Vidal's most unfortunate choice was to devote large amounts of time to a wince-inducing dramatic reenactment of the premiere, in which contemporary musicians perform in a drab barracks-like room, dressed in black prison garb, wearing tattered gloves and ill-fitting shoes, and playing on damaged instruments modeled on those available in the camp at the time. The whole dress-up routine is in very poor taste, and while intentions here were surely earnest, it is ultimately inimical to the kind of historical empathy that Vidal was presumably trying to elicit.
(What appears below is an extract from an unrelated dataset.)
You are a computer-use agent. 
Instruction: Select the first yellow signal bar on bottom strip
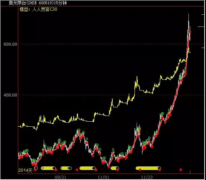(48, 168)

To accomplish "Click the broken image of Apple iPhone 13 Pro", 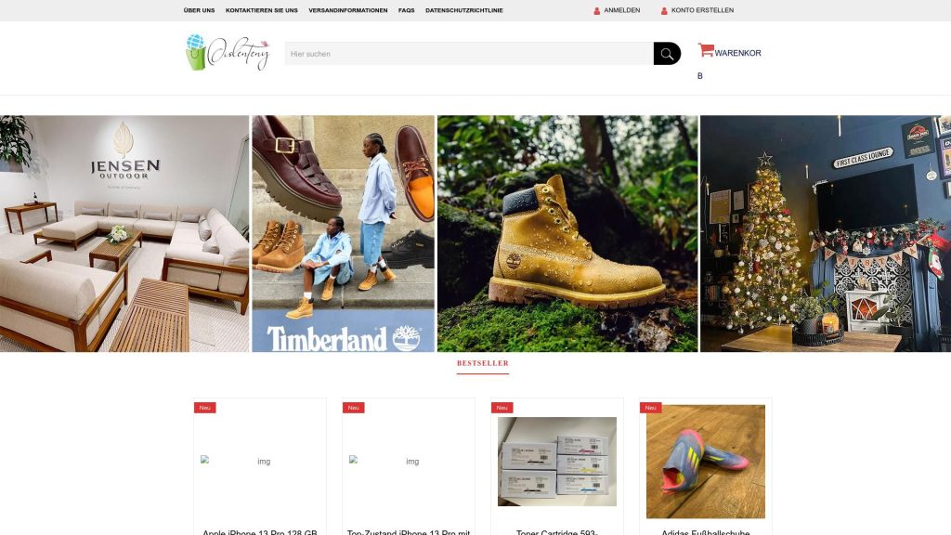I will click(260, 461).
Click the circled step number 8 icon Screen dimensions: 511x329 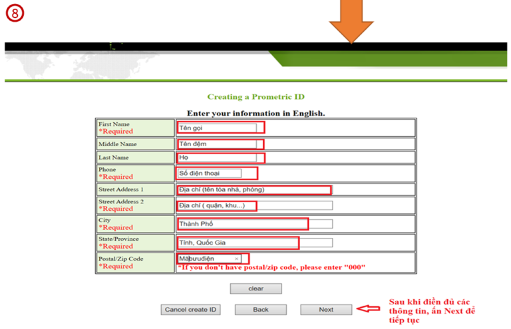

Those curious about this extraordinary premiere, which took place on a freezing night before a packed crowd of prisoners sitting in rapt silence, are far better served by Rebecca Rischin's riveting account in "For the End of Time: The Story of the Messiaen Quartet." It is written from a perspective of great sympathy for the composer and his work, yet one of the fascinating aspects Rischin points out is how Messiaen exaggerated in later life several key details of the premiere, including the size of the audience present (he claimed there were 5,000, when it could have been no more than several hundred) and the quality of the instruments. (He told many interviewers that Etienne Pasquier performed on a cello with only three strings, even though Pasquier repeatedly corrected him, insisting that all four strings were intact.) Even this pure-hearted composer was not above nudging history in the direction of mythology.

Rischin plausibly believes that Messiaen was trying to shade the legend of this premiere with an "aura of the miraculous." But the composer's music - and the Quartet in particular - ultimately needs little help in that regard. To wade into the new "Complete Edition" box set is to be struck afresh by the radical innovation and expressive urgency that lies behind so much of this music.
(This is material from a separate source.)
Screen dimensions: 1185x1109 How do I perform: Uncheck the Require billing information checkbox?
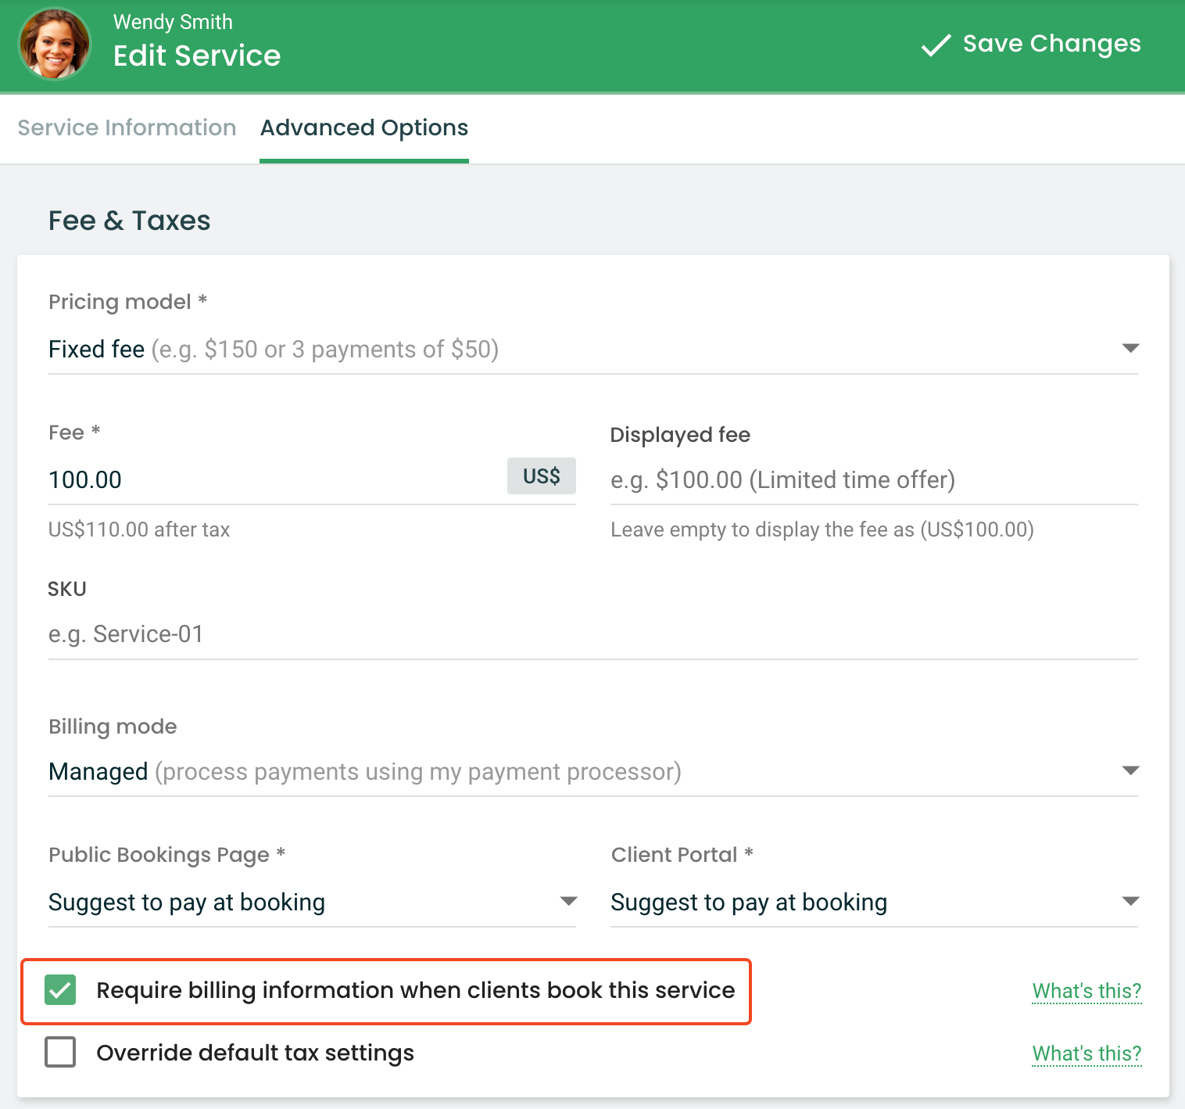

Highlights of the set include the live recording from the Salzburg Festival of Messiaen's great opera, "Saint Francois d'Assise" under Kent Nagano; Olivier Latry's authoritative account of the complete organ works - music in which the composer's theological imagination often seems at its most literal, with sky-rending dissonances and hushed beatific prayers; violinist Gidon Kremer and Martha Argerich's white-hot rendition of the short "Theme et Variations"; and Pierre Boulez's commanding performances with the Cleveland Orchestra.

There are of course occasions where the best performances lie elsewhere. Tashi's recording of the "Quartet for the End of Time" is more compelling than the one included here, for instance. But in its massive range and in the overall quality of the performances this set is unsurpassed.

On the very last of the 32 discs comes a parting gift in the form of the kaleidoscopic piano duo, "Visions de l'Amen" in a moving performance by the composer himself and his wife, the brilliant pianist Yvonne Loriod. On the wings of these two pianos, the pair takes to Messiaen's musical cosmos. We hear his vision of creation from Genesis, his contemplation of the stars, the agony of Jesus, and the yearning for the tender peace of heaven. There is birdsong (from "some of my best singers: the blackbird, the chaffinch, the blackcap"); there is Judgment Day ("a bell of doom"), and the final movement ends in a kind of ecstatic apotheosis. You might say that the music whites out in its final bars - except that the ears are actually drenched in a dazzling wash of color.